YOUR TASKS:
A – In the schema migration article, rewrite the passage starting with "At Userlike we" and going on through "in the database.", substituting "agents" for "operators".
B – According to the schema migration article, what does the chat turn into when no operators are available?
C – Continue the schema migration article from the point where it stops.
== PAGE EXTRACT ==
Surviving Complex Database Schema Migrations

One of our current development efforts requires substantial changes to our PostgreSQL schema. This is tricky to handle when serving millions of requests each day. I’ll explain our current development project and what we’re doing to minimize service interruptions and overhead.

At Userlike we offer live chat for embedding into websites. When no operators (people who answer chats coming in from web visitors) are available, the chat turns into a “leave a message” function. In our existing implementation, these messages are stored separately from chats.

To improve code reuse and to pave the way for a truckload of new features we’re planning, it makes more sense to combine the data representation. The current two separate tables are joined into one new table. Another new table represents some of the chat conversation’s structure.

Schema woes

I like enforcing a fixed schema like that: less potential for surprises and PostgreSQL can enforce a certain level of data consistency right in the database.
===
== INFORMATION SUPPLIED ==
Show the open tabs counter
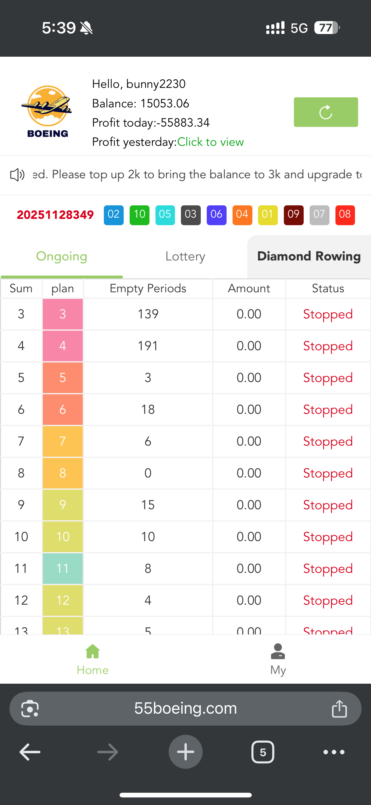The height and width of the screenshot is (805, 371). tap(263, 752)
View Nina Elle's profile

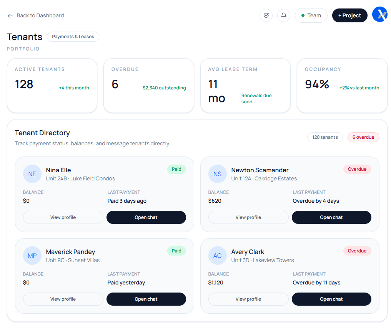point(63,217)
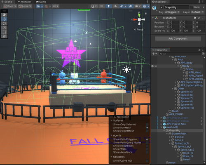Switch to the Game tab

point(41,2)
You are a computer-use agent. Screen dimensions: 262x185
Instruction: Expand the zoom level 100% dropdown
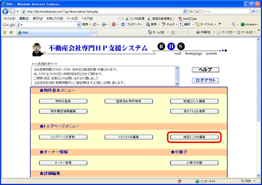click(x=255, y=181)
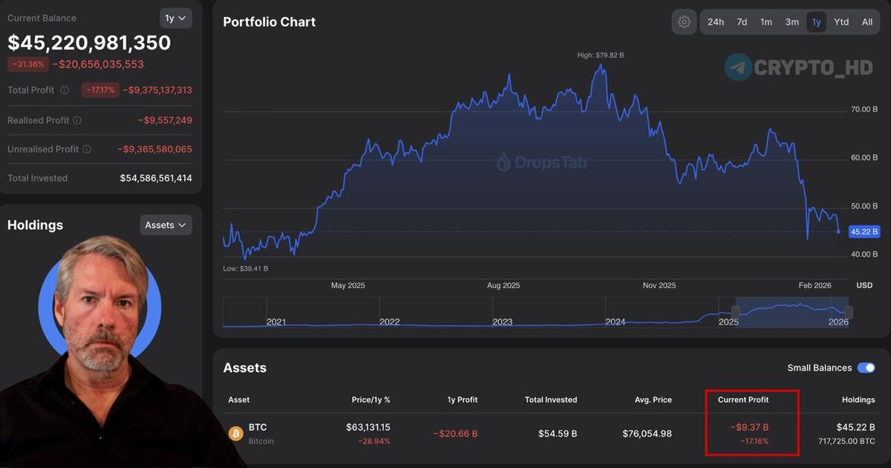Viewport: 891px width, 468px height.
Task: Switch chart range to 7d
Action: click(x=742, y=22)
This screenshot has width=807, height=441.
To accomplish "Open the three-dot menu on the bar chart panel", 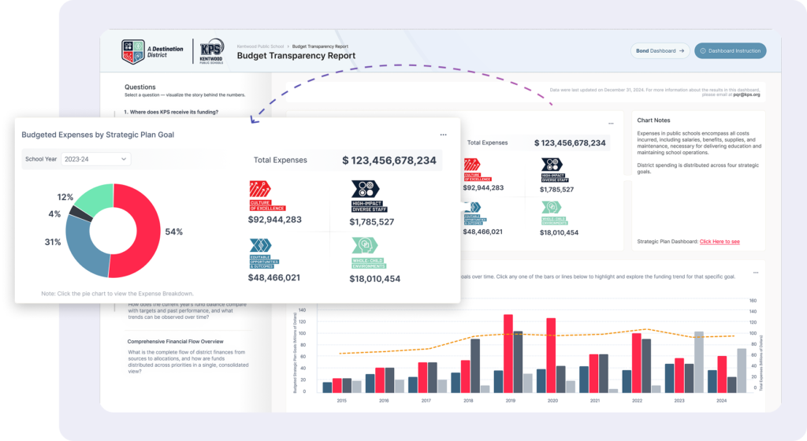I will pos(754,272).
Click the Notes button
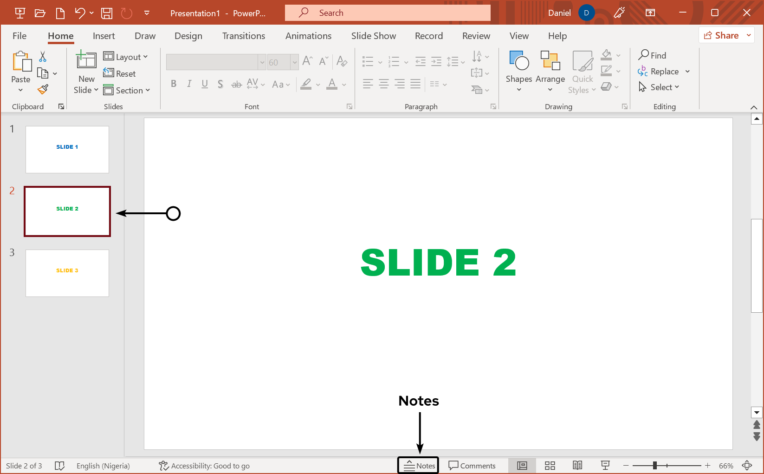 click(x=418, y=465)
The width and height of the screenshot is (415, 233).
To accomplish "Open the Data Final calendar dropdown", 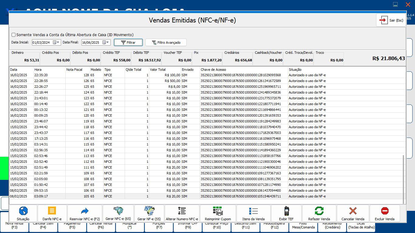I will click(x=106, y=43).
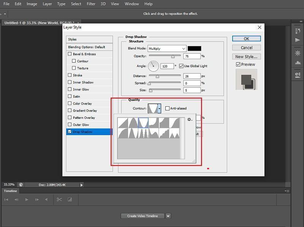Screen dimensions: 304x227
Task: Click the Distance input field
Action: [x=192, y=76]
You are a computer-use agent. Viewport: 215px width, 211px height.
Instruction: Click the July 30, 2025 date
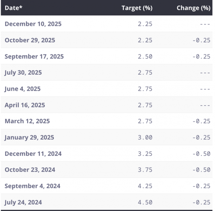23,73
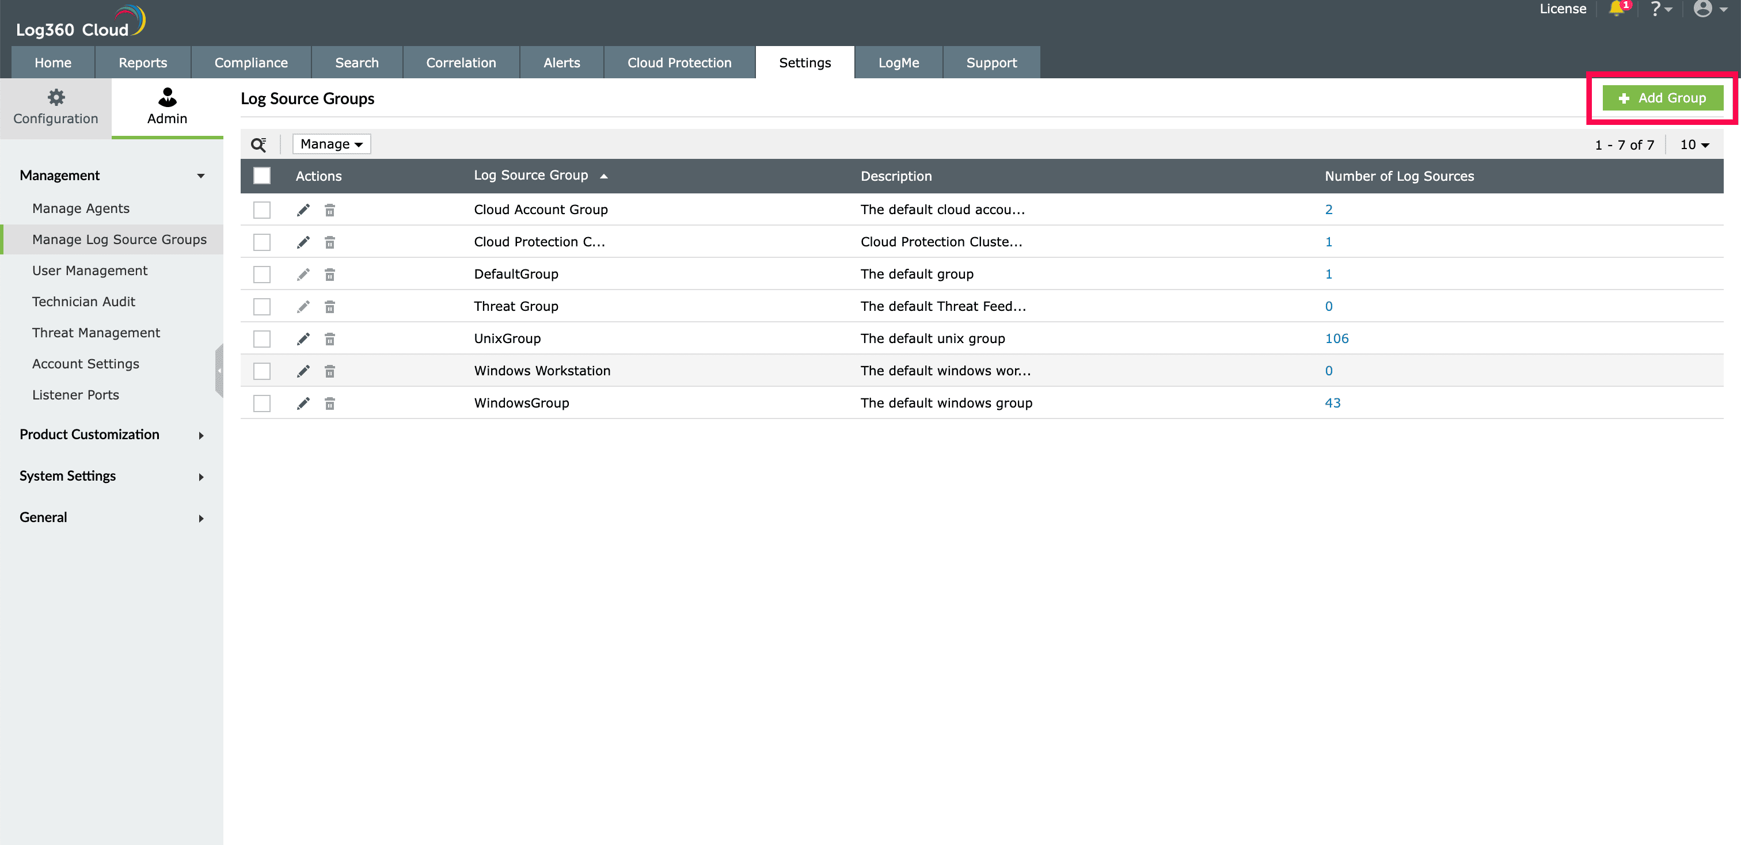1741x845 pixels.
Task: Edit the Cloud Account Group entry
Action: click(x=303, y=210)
===
== INFORMATION SUPPLIED ==
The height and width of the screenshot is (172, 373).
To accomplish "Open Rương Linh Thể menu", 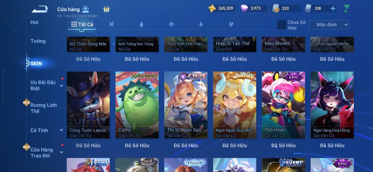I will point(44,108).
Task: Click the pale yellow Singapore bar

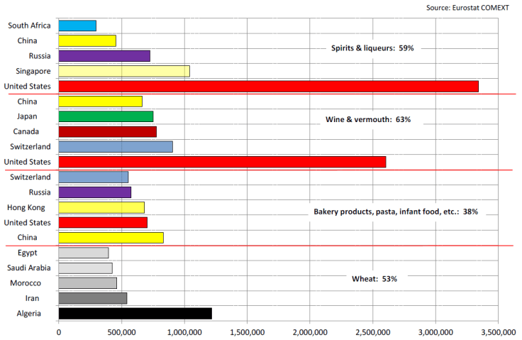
===
== INFORMATION SUPPLIED ==
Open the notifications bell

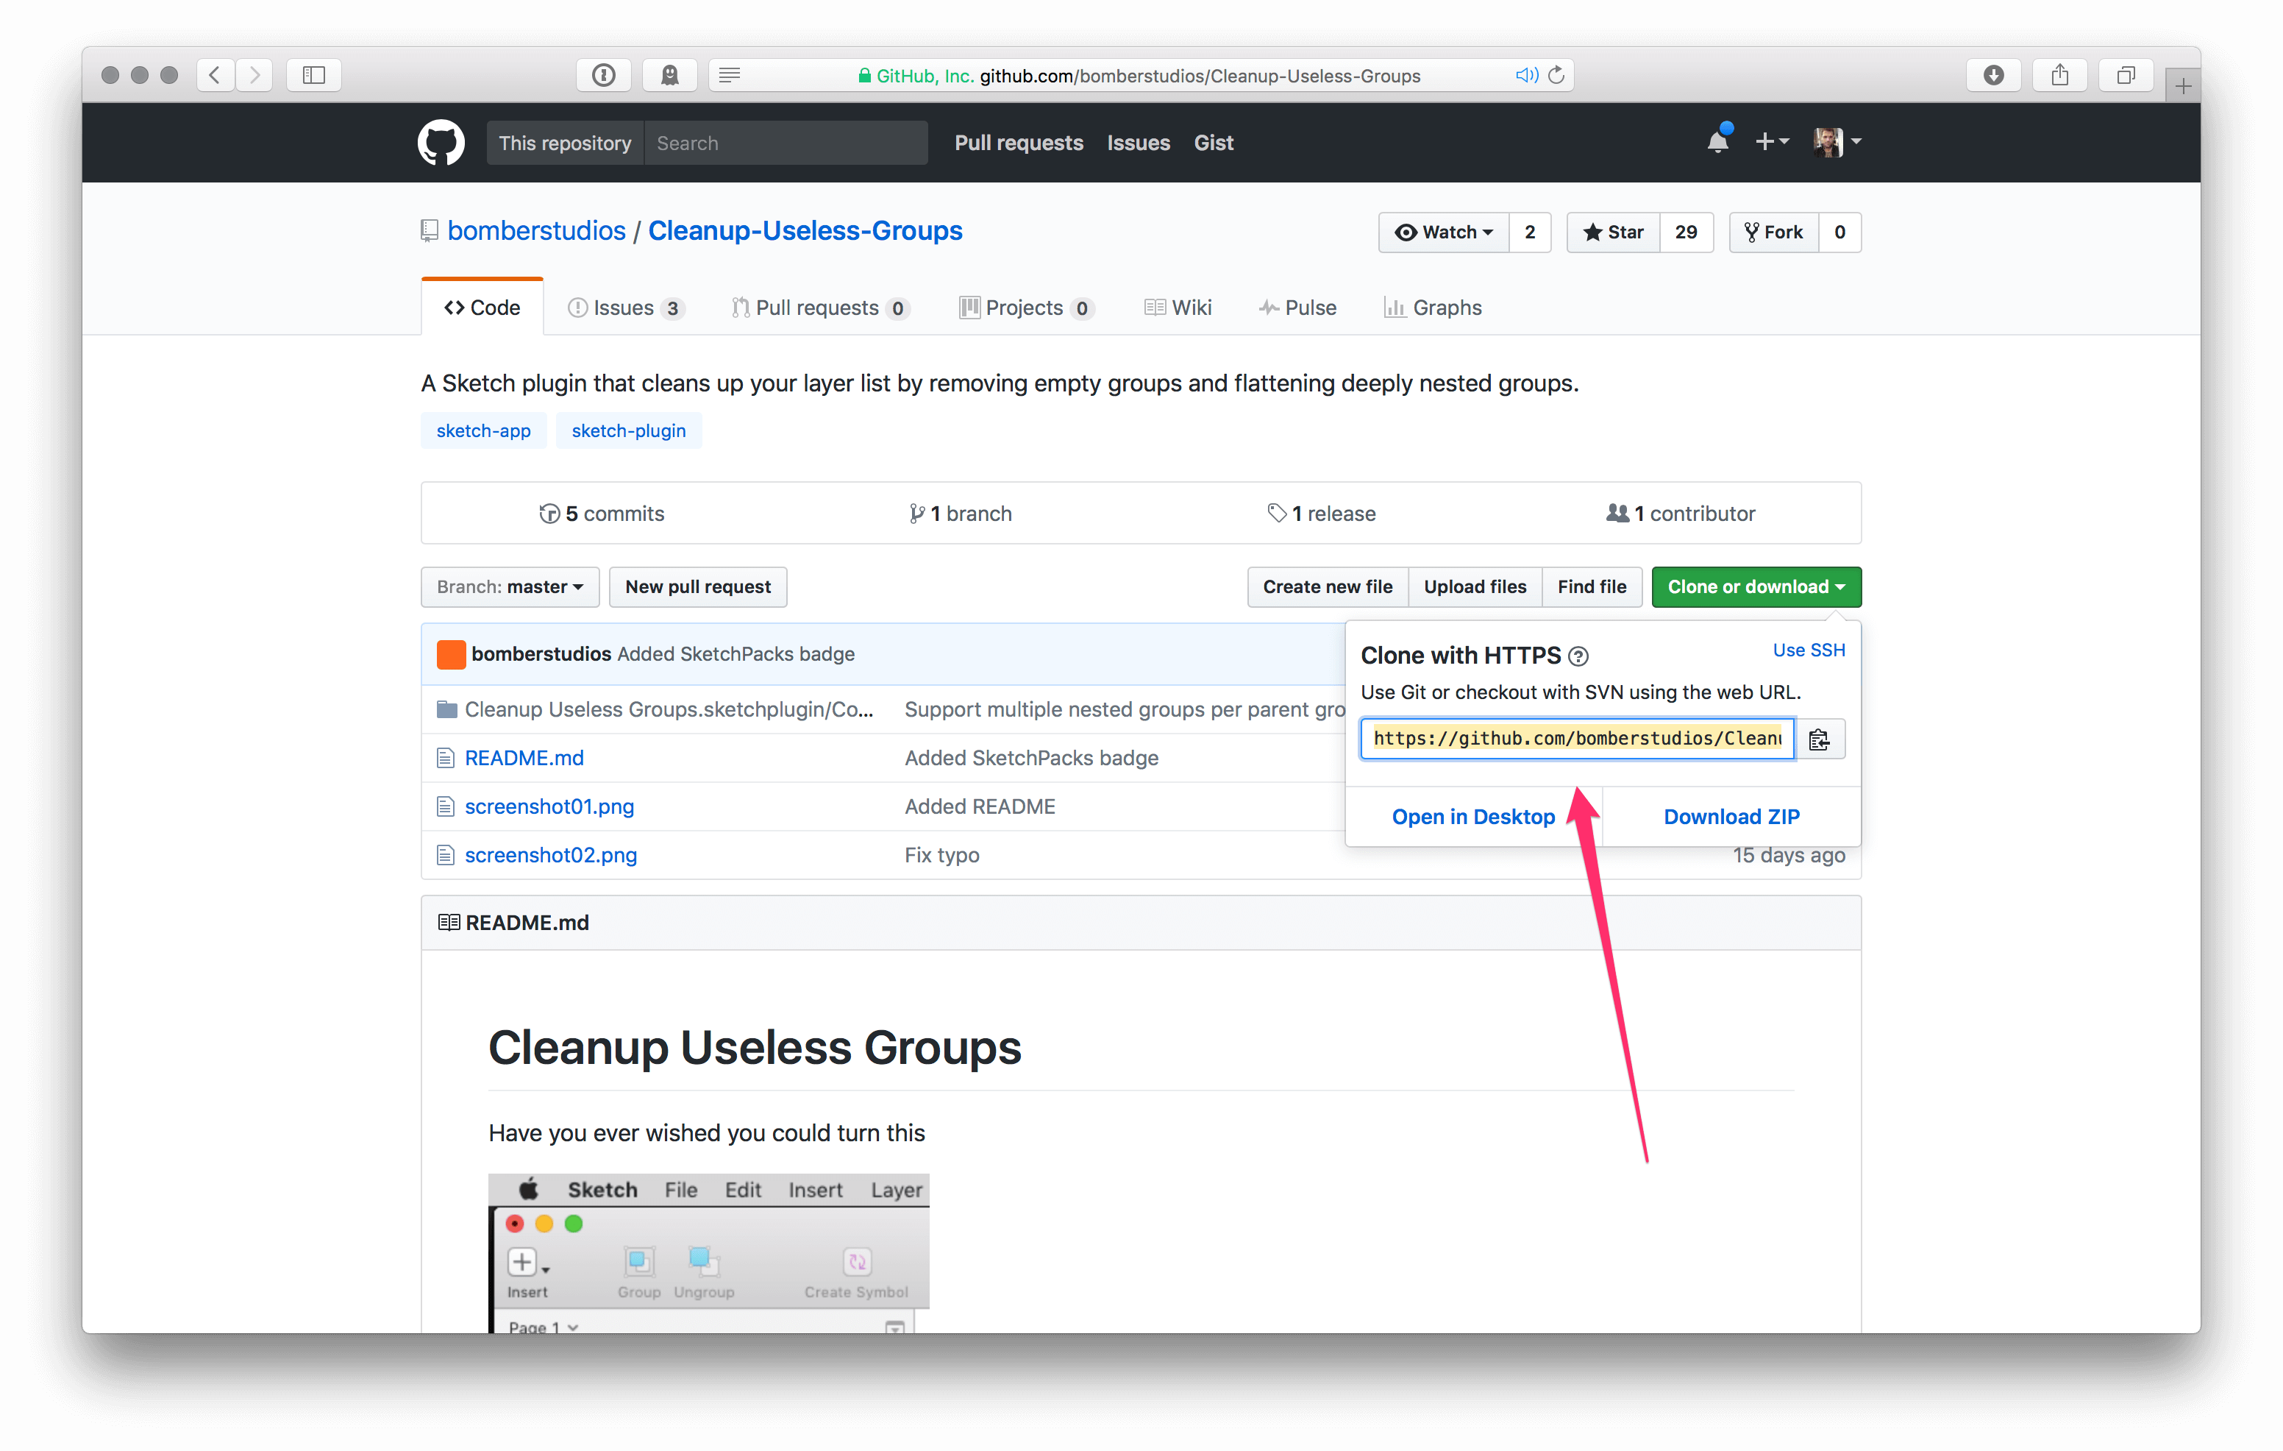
===
THE REPLIES:
A –
At Userlike we offer live chat for embedding into websites. When no agents (people who answer chats coming in from web visitors) are available, the chat turns into a “leave a message” function. In our existing implementation, these messages are stored separately from chats.

To improve code reuse and to pave the way for a truckload of new features we’re planning, it makes more sense to combine the data representation. The current two separate tables are joined into one new table. Another new table represents some of the chat conversation’s structure.

Schema woes

I like enforcing a fixed schema like that: less potential for surprises and PostgreSQL can enforce a certain level of data consistency right in the database.

B – It turns into a "leave a message" function.

C –
What I don’t like, though, is writing backend code that has many conditionals for different versions of the schema. Changing all the queries referring to our old tables is bad enough already. Adding this kind of conditional code affects many moving parts at many different times and that’s just asking for trouble. Off the top of my head:

  • While developing the new feature/code, I can’t just wildly replace queries. Instead, I have to keep the old code and add extra code to account for the new schema. In schemaless databases I have no choice but to do this dance, by the way. For instance, if there’s a new field that is mandatory for new records, I still have to handle old records that are missing this field.
  • If something is working as intended, I don’t know whether it’s working as intended for the right reasons. Maybe the data record got updated correctly, or maybe it’s still the same and the transition code is hiding that from me. In short, adding more branches to my code compounds the state space explosion problem. On the other hand, changing the schema at a fixed point in time keeps the state space smaller. The migration logic can be tested individually.
  • Finally, to prevent code bloat, the old code needs to be cleaned out in a separate step, once all the data has been updated. Even if you’re a wizard of revision control, this is a tedious and/or error-prone task.

If we want to avoid this transition approach, we’re facing a dilemma: you can’t change the schema before you update the code, and you can’t update the code before you change the schema. What to do?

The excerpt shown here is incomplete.